Roy 
      adorait la mer. Il faisait preuve dans l'eau d'une souplesse extraordinaire, 
      il avait l'air d'un jeune phoque génial. Peut-être était-il dans la mer 
      plus proche de son côté féminin. Les premières vacances que prirent ensemble 
      tous les membres du Théâtre eurent lieu en 1971, sur l'île de Krk, en face 
      de la Yougoslavie. Il y a trente ans, le tourisme n'avait pas encore atteint 
      cette île. Il n'y avait ni hôtels ni appartements de vacances. Ce fut uniquement 
      grâce au fait qu'un des membres du Théâtre possédait une maison dans le 
      village de Starabaska que l'un de nous eut la possibilité d'entrer dans 
      l'île et de louer des maisons aux villageois. Pendant ces vacances (Roy 
      préférait les appeler holy-days10) nous n'étions jamais vraiment dans un 
      état de relâchement car il s'agissait en effet de vacances studieuses. Roy, 
      sauf quand il était en compagnie de ses amis intimes, se laissait rarement 
      aller à se détendre. Sa quête d'une conscience était telle qu'à ses côtés, 
      il fallait se tenir « éveillé ». Mais en aucune façon il était seulement 
      un philosophe, ou seulement un artiste, c'était aussi un homme au sens pratique 
      très développé. Je me rappelle d'un excellent exemple de ce sens pratique 
      au cours de ce « holy-day » à Krk. Nous étions en réunion dans la maison 
      de Heide, à l'étage. C'était une petite maison modeste, elle avait été construite 
      par les villageois. Le plancher de bois de l'étage semblait suffisamment 
      solide pour supporter la présence d'une vingtaine de personnes.
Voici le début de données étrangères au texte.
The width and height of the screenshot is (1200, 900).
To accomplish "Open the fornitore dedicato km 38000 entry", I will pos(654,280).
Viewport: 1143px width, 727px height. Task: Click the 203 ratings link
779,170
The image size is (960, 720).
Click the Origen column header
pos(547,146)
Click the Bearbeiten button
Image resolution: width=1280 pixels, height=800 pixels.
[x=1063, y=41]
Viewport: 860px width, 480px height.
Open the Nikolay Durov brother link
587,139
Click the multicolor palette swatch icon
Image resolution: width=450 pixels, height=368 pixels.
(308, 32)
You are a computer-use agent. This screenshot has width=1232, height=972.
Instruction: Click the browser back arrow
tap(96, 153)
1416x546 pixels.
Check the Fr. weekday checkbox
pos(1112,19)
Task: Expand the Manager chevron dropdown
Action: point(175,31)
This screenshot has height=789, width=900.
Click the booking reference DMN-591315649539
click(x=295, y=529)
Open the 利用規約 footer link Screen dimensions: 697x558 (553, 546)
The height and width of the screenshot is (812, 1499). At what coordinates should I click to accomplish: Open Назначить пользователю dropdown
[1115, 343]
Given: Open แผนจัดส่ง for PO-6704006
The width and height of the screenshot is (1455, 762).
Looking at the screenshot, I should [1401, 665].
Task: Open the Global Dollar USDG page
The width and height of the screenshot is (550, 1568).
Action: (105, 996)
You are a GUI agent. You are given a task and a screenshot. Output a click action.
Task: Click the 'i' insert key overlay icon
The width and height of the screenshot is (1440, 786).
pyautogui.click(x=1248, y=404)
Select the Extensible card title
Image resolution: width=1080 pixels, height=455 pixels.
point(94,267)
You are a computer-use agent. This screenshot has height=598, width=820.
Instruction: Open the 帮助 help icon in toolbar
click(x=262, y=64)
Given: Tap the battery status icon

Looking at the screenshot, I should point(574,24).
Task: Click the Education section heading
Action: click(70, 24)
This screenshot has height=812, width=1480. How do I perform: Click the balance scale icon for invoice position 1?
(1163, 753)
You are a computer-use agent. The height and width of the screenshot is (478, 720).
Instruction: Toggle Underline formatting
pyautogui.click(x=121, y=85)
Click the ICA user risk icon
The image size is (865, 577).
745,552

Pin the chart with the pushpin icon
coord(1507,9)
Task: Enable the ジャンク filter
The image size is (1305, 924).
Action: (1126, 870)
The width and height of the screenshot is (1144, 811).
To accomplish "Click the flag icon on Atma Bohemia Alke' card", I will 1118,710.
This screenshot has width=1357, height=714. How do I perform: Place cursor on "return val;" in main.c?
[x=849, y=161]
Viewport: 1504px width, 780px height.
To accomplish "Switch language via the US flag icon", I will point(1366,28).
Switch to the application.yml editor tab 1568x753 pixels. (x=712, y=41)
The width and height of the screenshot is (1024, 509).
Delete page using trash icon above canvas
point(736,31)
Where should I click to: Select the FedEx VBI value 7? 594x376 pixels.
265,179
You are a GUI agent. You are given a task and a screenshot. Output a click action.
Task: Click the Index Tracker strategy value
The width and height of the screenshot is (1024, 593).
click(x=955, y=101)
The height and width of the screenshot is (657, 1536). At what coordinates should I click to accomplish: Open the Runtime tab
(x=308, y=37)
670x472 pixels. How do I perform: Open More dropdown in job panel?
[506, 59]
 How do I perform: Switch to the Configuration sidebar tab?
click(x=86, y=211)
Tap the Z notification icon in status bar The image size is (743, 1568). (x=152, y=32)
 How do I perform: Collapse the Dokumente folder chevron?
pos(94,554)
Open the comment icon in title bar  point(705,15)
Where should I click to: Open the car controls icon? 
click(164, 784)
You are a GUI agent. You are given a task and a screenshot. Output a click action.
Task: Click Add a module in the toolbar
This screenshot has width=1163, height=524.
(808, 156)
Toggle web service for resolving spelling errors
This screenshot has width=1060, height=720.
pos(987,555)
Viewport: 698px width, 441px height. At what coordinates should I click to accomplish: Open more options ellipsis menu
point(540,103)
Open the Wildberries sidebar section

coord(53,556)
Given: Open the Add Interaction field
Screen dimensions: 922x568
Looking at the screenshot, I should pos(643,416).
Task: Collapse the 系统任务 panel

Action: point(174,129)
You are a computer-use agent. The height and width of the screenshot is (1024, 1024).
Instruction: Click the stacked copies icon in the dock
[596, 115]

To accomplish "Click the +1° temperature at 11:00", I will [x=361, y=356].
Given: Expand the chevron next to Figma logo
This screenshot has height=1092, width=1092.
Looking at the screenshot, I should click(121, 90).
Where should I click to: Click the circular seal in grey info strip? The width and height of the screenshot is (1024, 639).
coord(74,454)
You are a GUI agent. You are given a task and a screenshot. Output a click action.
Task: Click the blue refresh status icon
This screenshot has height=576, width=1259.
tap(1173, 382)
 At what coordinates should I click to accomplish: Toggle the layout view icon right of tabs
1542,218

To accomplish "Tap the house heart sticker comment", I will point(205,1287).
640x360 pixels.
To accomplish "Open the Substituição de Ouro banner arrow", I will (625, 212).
A un moment 
      quelqu'un a dû proposer un rythme, car nous nous sommes tous mis à danser 
      sur ce rythme. Heureusement Roy, qui était un peu plus lucide que le reste 
      du groupe, décida très vite de stopper notre élan. Il a eu le mérite d'être 
      attentif à la structure du plancher et à son incapacité à supporter une 
      telle activité par un si grand nombre de personnes. S'il n'était pas intervenu 
      aussi vite, il aurait pu y avoir un grave accident.
   
  
         Pendant les soirées de ce même « holy-day 
    », nous essayions de cuisiner de façon collective. Les moyens pour cuisiner 
    étant bien pauvres, cette tâche n'était guère facile à accomplir. Il n'y avait 
    d'abord pas d'eau courante ce qui fait que l'un de nos travaux du soir consistait 
    à apporter de l'eau pour la boisson et la cuisine. C'était à Roy et moi qu'incombait 
    cette obligation. Pour avoir cette eau douce il nous fallait marcher un kilomètre 
    le long de la plage avec deux jerrycans de 20 litres. Avec les jerrycans pleins 
    au retour, c'était vraiment un travail pénible. Un jour, Roy et moi nous sommes 
    dits qu'il serait bien plus facile de revenir à la nage, puisque l'eau douce 
    est plus légère que l'eau salée et que les bidons flotteraient. Un soir nous 
    faisions ainsi comme d'habitude, appréciant la fraîcheur de l'eau et le magnifique 
    paysage qui nous entourait, lorsque je remarquai que Roy commençait à foncer 
    en tête. Je me mis à aller un peu plus vite afin de rester à sa hauteur, mais 
    je vis qu'il avait accéléré un peu plus, si bien que j'accélérai à mon tour 
    pour rester encore avec lui. Et ce fut de plus en plus rapide, jusqu'à ce 
    que nous nagions tous deux à pleine vitesse. Je n'en pouvais plus. Arrivés 
    à destination, je me précipitai hors de l'eau, haletant, épuisé, écroulé sur 
    le sable. Je me tournai vers Roy :
  
         - Roy, qu'est-ce que tu faisais ?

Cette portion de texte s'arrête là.